━━━━━ Data provided ━━━━━
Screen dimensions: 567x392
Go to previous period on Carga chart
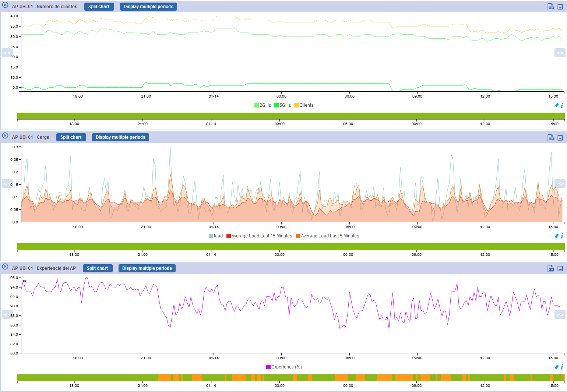pos(7,183)
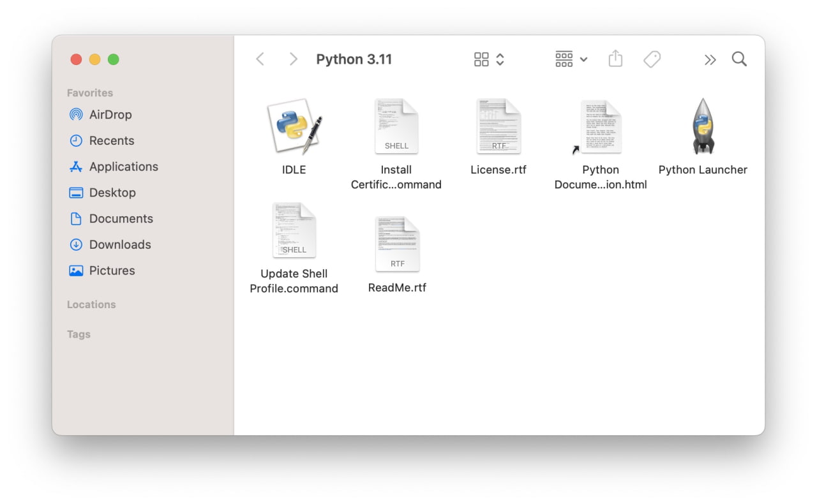The image size is (817, 504).
Task: Open the License.rtf document icon
Action: pos(498,126)
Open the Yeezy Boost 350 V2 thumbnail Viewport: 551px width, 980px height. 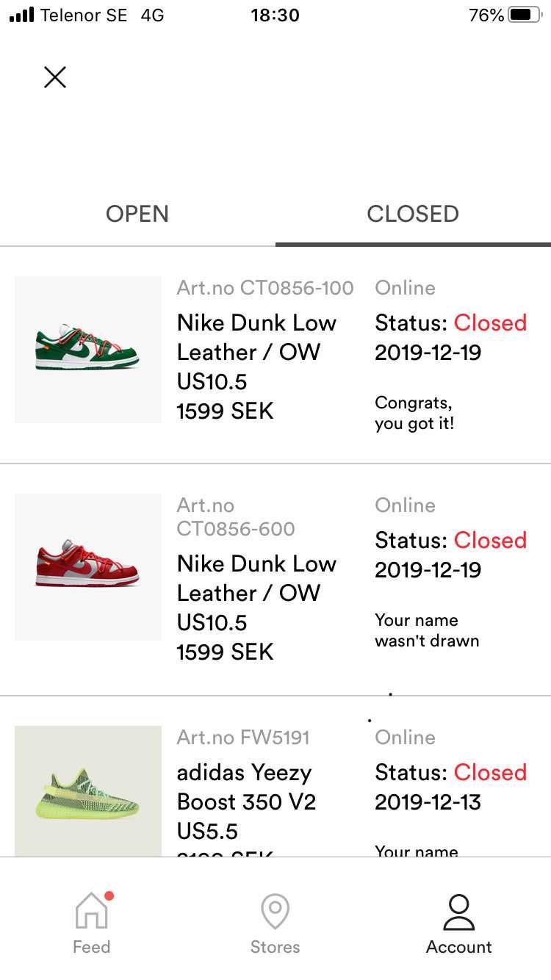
━━━━━
When you repeat the records, reproduce each line exactly and drop the images.

Task answer:
Screen dimensions: 567x392
Go to previous period on Carga chart
pos(7,183)
The image size is (817, 504).
Task: Open the License.rtf document icon
Action: pos(498,126)
Open the Yeezy Boost 350 V2 thumbnail Viewport: 551px width, 980px height. 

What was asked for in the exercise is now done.